Open karlhorky opened 3 months ago

karlhorky commented 3 months ago

Version

v20.12.0

Platform

Linux ljysjk 6.1.43 #1 SMP PREEMPT_DYNAMIC Sun Aug  6 20:05:33 UTC 2023 x86_64 GNU/Linux

Subsystem

No response

What steps will reproduce the bug?

  1. Open the CodeSandbox (see code below)
  2. Observe the ERR_INVALID_ARG_TYPE error below

CodeSandbox demo: https://codesandbox.io/p/devbox/filehandle-readablewebstream-with-new-response-ljysjk?file=%2Findex.js

import fs from "node:fs/promises";
import http from "node:http";
import path from "node:path";
import { Readable } from "node:stream";

const filePath = "./image.jpg";

const server = http.createServer(async (nodeRequest, nodeResponse) => {
  const stats = await fs.stat(filePath);
  const fileHandle = await fs.open(filePath);
  const webStream = fileHandle.readableWebStream();

  nodeResponse.writeHead(200, {
    "Content-Disposition": `attachment; filename=${path.basename(filePath)}`,
    "Content-Type": "image/jpeg",
    "Content-Length": String(stats.size),
  });

  const nodeStream = Readable.fromWeb(webStream);
  nodeStream.pipe(nodeResponse);
});

const port = 3000;
server.listen(port, () => {
  console.log(`Server running at http://localhost:${port}/`);
});

Error:

Server running at http://localhost:3000/
node:events:496
      throw er; // Unhandled 'error' event
      ^

TypeError [ERR_INVALID_ARG_TYPE]: The "chunk" argument must be of type string or an instance of Buffer or Uint8Array. Received an instance of ArrayBuffer
    at readableAddChunkPushByteMode (node:internal/streams/readable:480:28)
    at Readable.push (node:internal/streams/readable:390:5)
    at node:internal/webstreams/adapters:517:22
Emitted 'error' event on Readable instance at:
    at emitErrorNT (node:internal/streams/destroy:169:8)

## OBJECTIVE
Copy the stretch of the bug report from "Server running at http://localhost:3000/" through "at emitErrorNT (node:internal/streams/destroy:169:8)", renaming "ArrayBuffer" to "DataView". You won't need the data for anything here.

## DATASET CONTENT
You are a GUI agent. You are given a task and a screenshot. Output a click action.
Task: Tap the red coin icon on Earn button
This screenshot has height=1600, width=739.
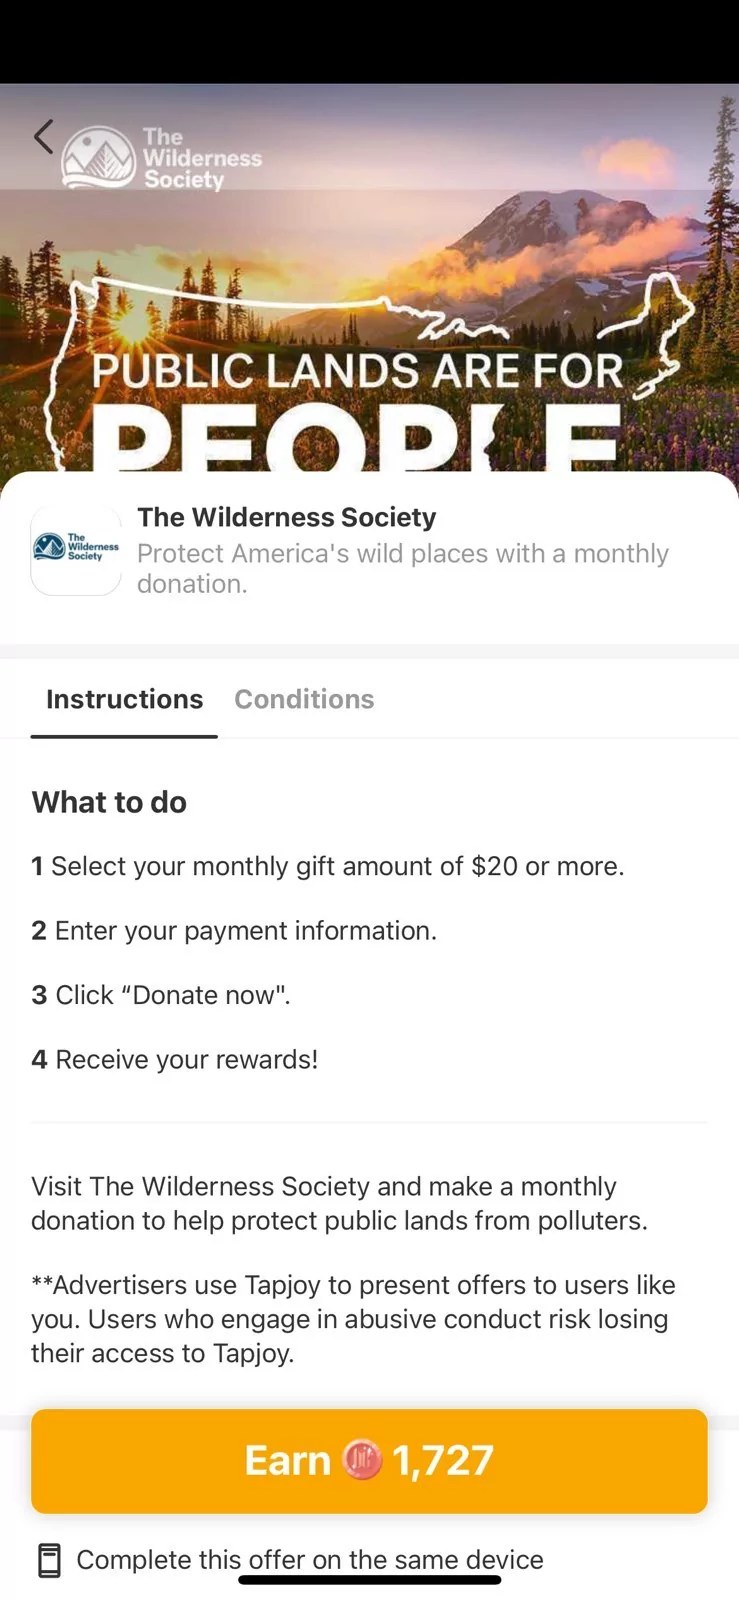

## RESPONSE BELOW
Server running at http://localhost:3000/
node:events:496
      throw er; // Unhandled 'error' event
      ^

TypeError [ERR_INVALID_ARG_TYPE]: The "chunk" argument must be of type string or an instance of Buffer or Uint8Array. Received an instance of DataView
    at readableAddChunkPushByteMode (node:internal/streams/readable:480:28)
    at Readable.push (node:internal/streams/readable:390:5)
    at node:internal/webstreams/adapters:517:22
Emitted 'error' event on Readable instance at:
    at emitErrorNT (node:internal/streams/destroy:169:8)